Here are the additional overstrikes included with several other APL dialects:
The first of four boxes in this diagram shows the extra characters added for the Xerox Sigma version of APL. Overbar encode, called T-bar, was used, like domino for APL/1500, for system functions. The quadded numbers were used for file input/output; by default, the system had three file buffers available, but the computer operator could configure APL for working with up to ten files.
The second box shows the overstruck characters used with the Burroughs APL/700 file system:
Quad-del: create file. Quad-nabla: delete file. Quad-up-arrow: open file (dyadic: component take); Quad-down-arrow: close file (dyadic: component drop). Quad and: hold file (lock file). Quad or: free file (unlock file). Quad tilde: preempt hold. Quad null: query file (monadic: file existence).
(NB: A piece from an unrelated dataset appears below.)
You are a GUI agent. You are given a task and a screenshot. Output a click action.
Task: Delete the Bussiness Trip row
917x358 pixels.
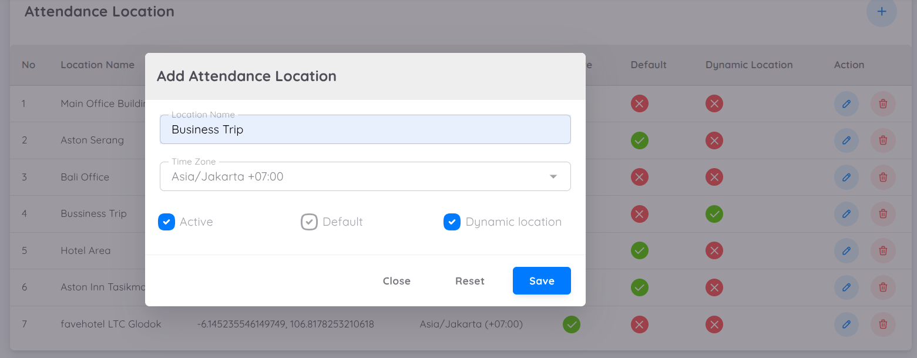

Quad less-than : component append before (monadic: read and pop first); Quad greater-than: component append after (monadic: read and pop last). Quad left-arrow: component read; Quad right-arrow: component write (monadic: component nullify).
Quad slash: component expand; Quad backslash: component compress. Quad circle: component reverse (dyadic: component rotate).
The third shows the three overstrikes added for APLSV, which we have already met.
The fourth shows the seven new overstrikes used in IBM's recent APL 2 product, which adds the ability to deal with tree-structured data instead of simply rectangular arrays.
In the manual for APL*STAR, the version of APL for the STAR 100 computers, it is noted not only that the comma may be subscripted for catenation along a particular dimension, and that the overstrike minus sign and comma can be used for catenation along the first dimension, but also that with that symbol, a subscript may also be used, in which case the dimensions are counted in reverse order. I presume I have simply missed this feature in the descriptions of other versions of APL.
Here is a version of the 122-key keyboard which included APL characters, including the seven additional overstrikes of IBM's APL 2:
Unfortunately, as yet I can no longer find the location of the site where I saw this keyboard to provide a link to it here.
One of the first companies outside IBM to take an interest in APL was the Canadian company I. P. Sharp Associates. They originated a keyboard arrangement called the "union keyboard" which combined APL characters with a normal ASCII keyboard. In recent implementations of their version of APL, the ampersand and the at-sign were given meaning in the language as operators. Other new operators used existing characters; unary less than and greater than were used for a purpose similar to that of proper subset and proper superset in APL 2, to create tree structures. A significant difference exists between how tree structures are handled in Sharp APL and in APL 2.
This keyboard arrangement is illustrated below:
The diaresis is used along with the two overstrikes unique to Sharp APL, null-diaresis and circle-diaresis, to produce compound operators, in ways that extend how the period can create matrix multiplication from plus and times.